Sunday, May 25, 2014

The Provider Shortage Problem: The Definitive Bottom 5 States

So far this month our theme has been provider shortage problems, an issue that plagues every State to one extent or another according to the latest data from the Health Resources and Services Administration (HRSA).  Today we will divulge the Definitive Bottom 5 States, the ones with the overall worst provider shortage problems, based on our analysis of May 2014 data from the HRSA.

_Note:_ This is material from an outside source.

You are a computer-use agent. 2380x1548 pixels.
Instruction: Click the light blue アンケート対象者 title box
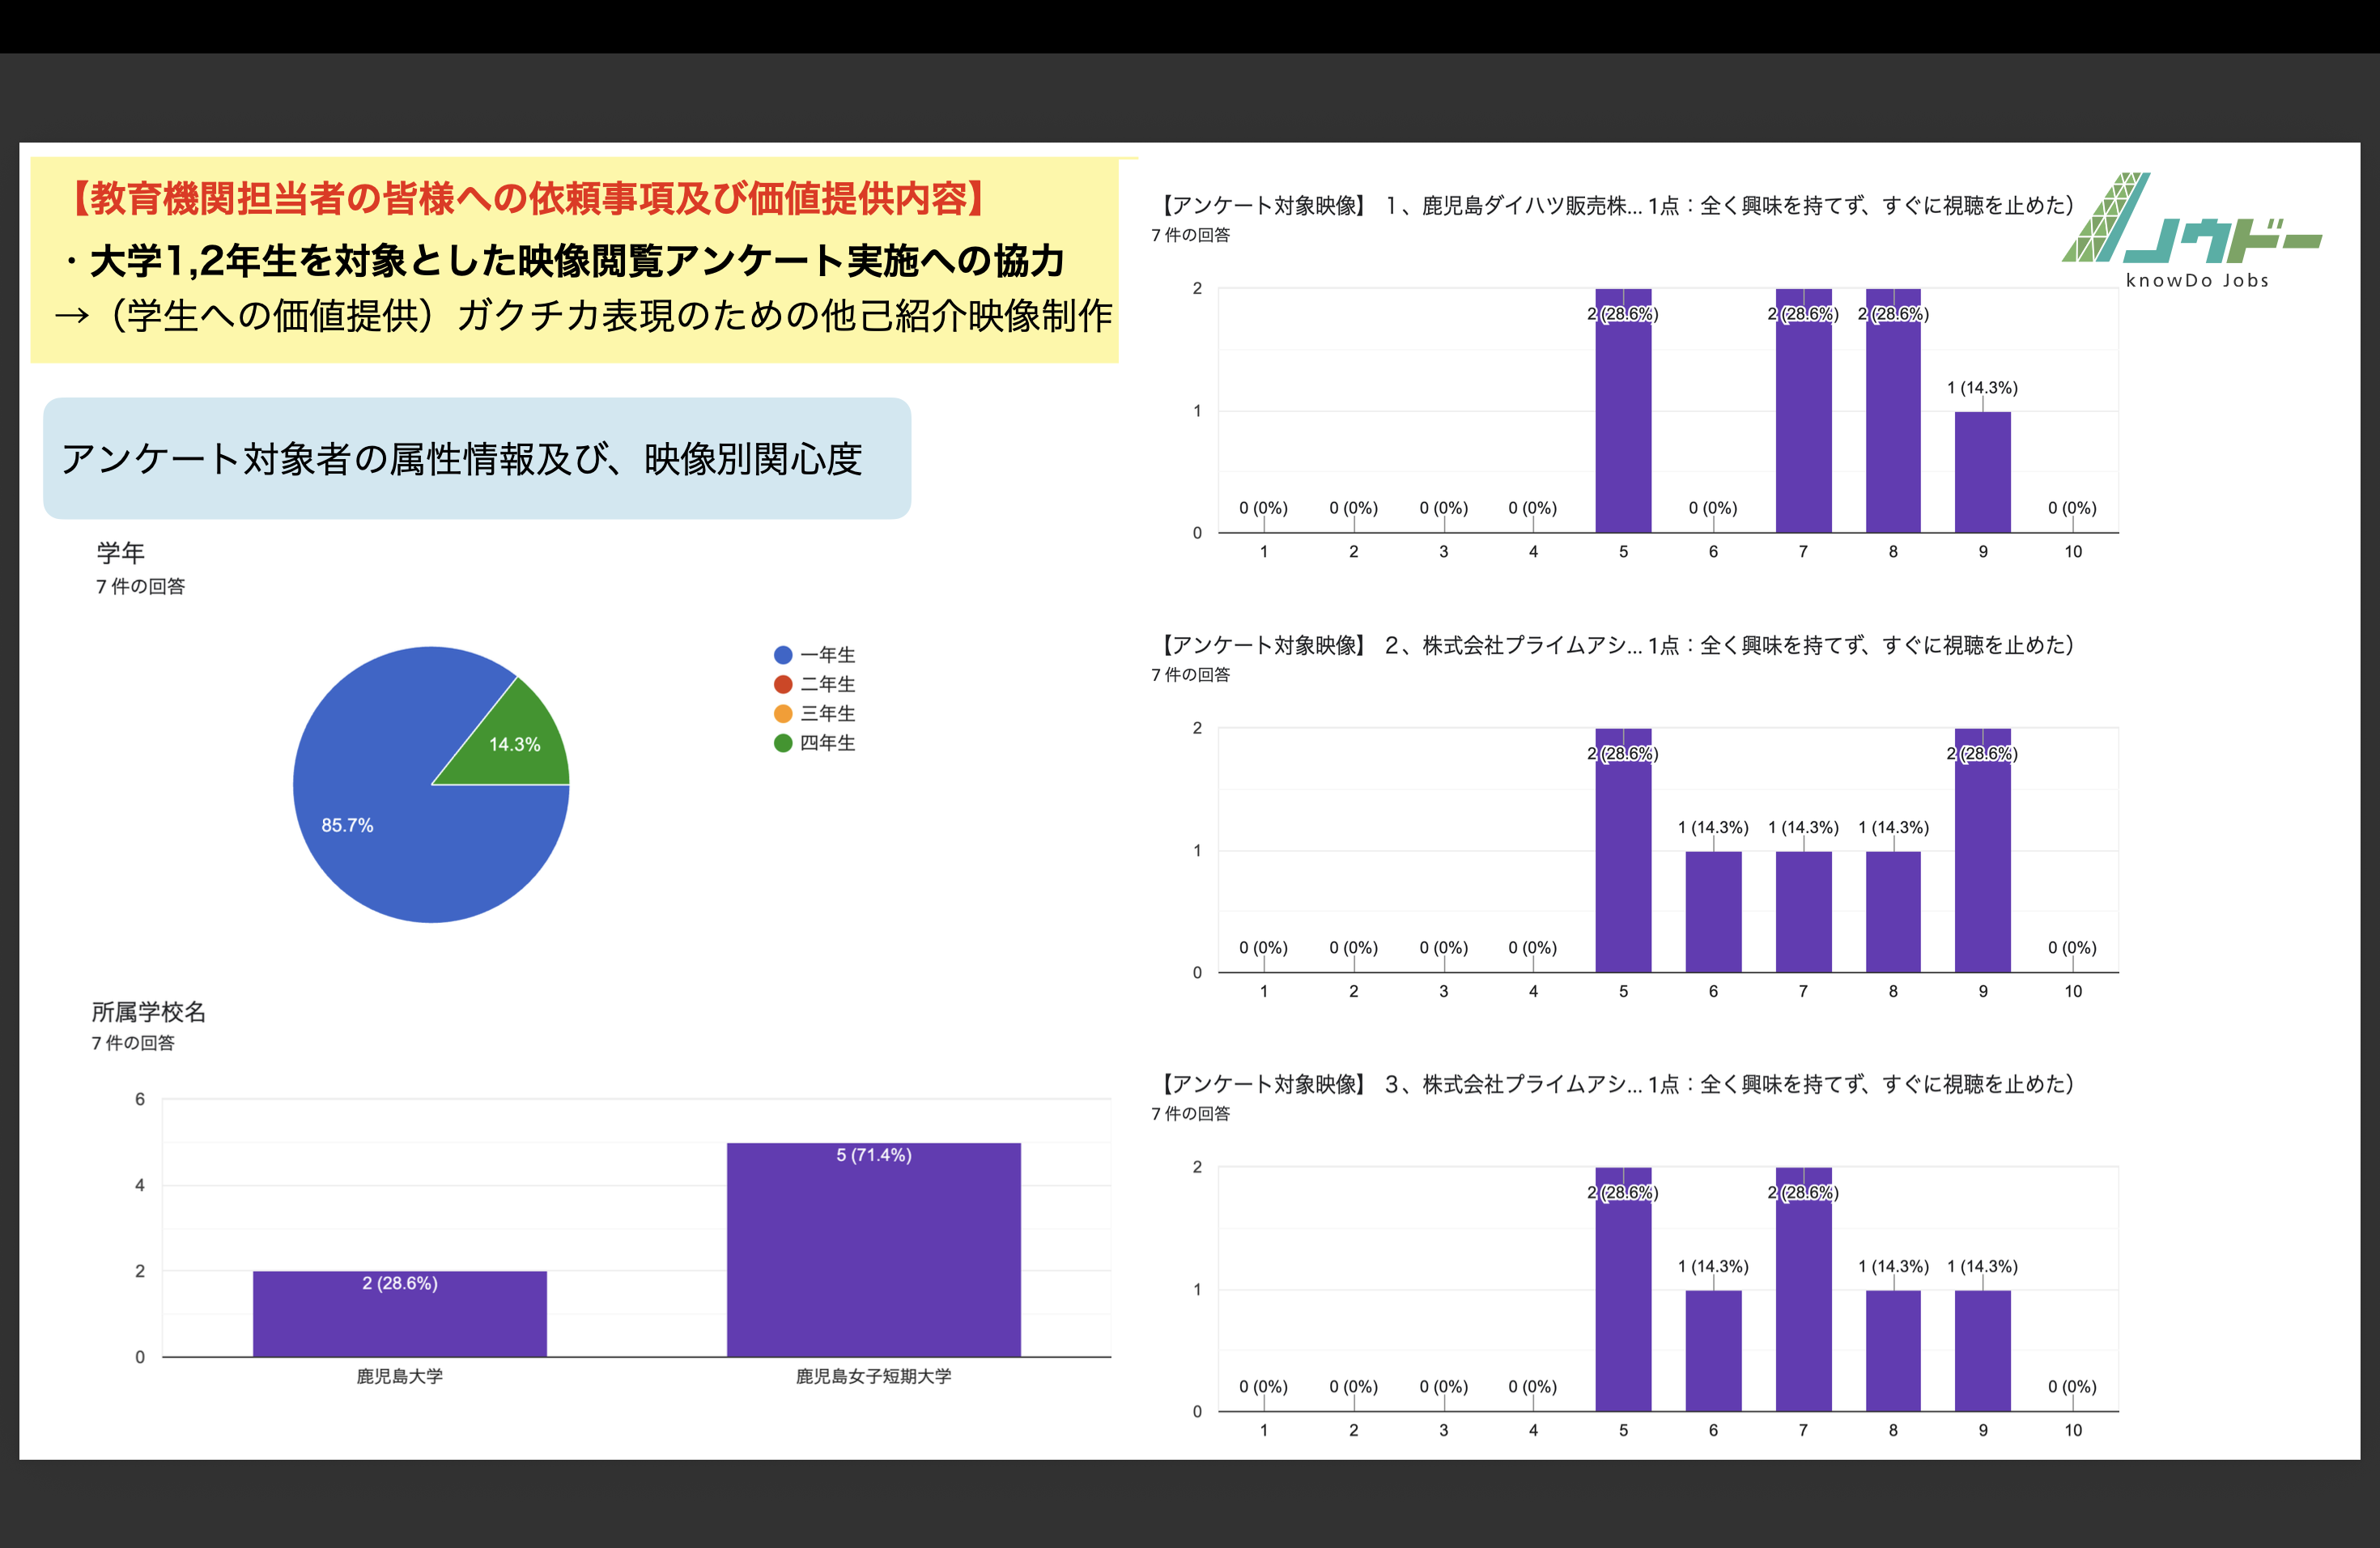(476, 459)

To this point we have presented our lists of the 5 States with the worst shortages in three separate areas: primary care, dentists and mental health care.  In our analysis of the HRSA data, the key consideration is the size of the provider shortage in a State relative to its overall population.  The absolute number of providers needed to eliminate a shortage in a particular State does not paint the whole picture.  If two States have the same provider shortage in absolute terms, one might conclude that their provider shortage problem is the same.  Yet if one State has triple the overall population of the second State, it becomes apparent that the smaller State has a more severe problem.  So in our analysis, it is the relative provider shortage that counts the most.

Our assessment of the Definite Bottom 5 States follows the same methodology we used when developing our prior lists.  We looked at the aggregate shortage of primary care physicians, dentists and psychiatrists in each State in relation to the aggregate national shortage of these providers.  We then compared those results against each State's share of the national population.  Our Definitive Bottom 5 States had an overall provider shortage (primary care physicians, dentists and psychiatrists) that was disproportionately out of whack given each State's total population.

So without further adieu, the worst-of-the-worst provider shortage problems, our Definitive Bottom 5 States:

Fifth worst place belongs to Alabama.  Based on May 2014 HRSA data, the State is short 545 providers, which is 3% of the national total of just under 18,000.  Alabama only accounts for 1.5% of the national population, so its shortage is about double what one would expect given its population size.  Alabama is particularly short of dentists, which make up over 55% of its provider shortfall.

Coming in fourth from the bottom is Missouri.  The State, which accounts for about 1.9% of the nation's population, is short 738 providers, or about 4.1% of the national total. Primary care physicians is where Missouri's provider shortage is most severe.

Sitting at third worst in our Definitive Bottom 5 is Arizona, with a shortage of 1,050 providers, or about 5.8% of the national total.  Home to approximately 2.1% of the population, the State's shortage is about 2.7X times more than one would expect given its population.  Arizona is weak across the board, making our "5 Worst" lists for primary care physicians, dentists and psychiatrists.

In the number 2 spot on our Definite Bottom 5 list is New Mexico.  The State is home to 1.9% (347 providers) of the national provider shortage, but its share of the national population is less than 0.7%.  Consequently, its provider shortage is more out of balance with its population than all other States, except one.  Like Arizona, New Mexico has provider shortage problems across the board and also made each of our prior "5 Worst" lists.

And who takes the bottom spot on our list of the Definite Bottom 5 States for Provider Shortage Problems?  That dishonor goes to Mississippi.  The State has an aggregate provider shortage of 495 professionals, or about 2.75% of the national total.  As compared to its population, which is approximately 0.94% of the national total, Mississippi's provider shortage is 2.93X worse than one would expect for its population.  That result barely edged out New Mexico's provider shortage, which was 2.92X worse than expected given the size of its population.

So there you have it.  The Definitive Bottom 5 States for Provider Shortage Problems.  Let's hope the political leaders in each of these States drums up the courage to implement corrective policies that would encourage more primary care physicians, dentists and psychiatrists to set up shop in their respective states.  Sadly, that is probably asking too much.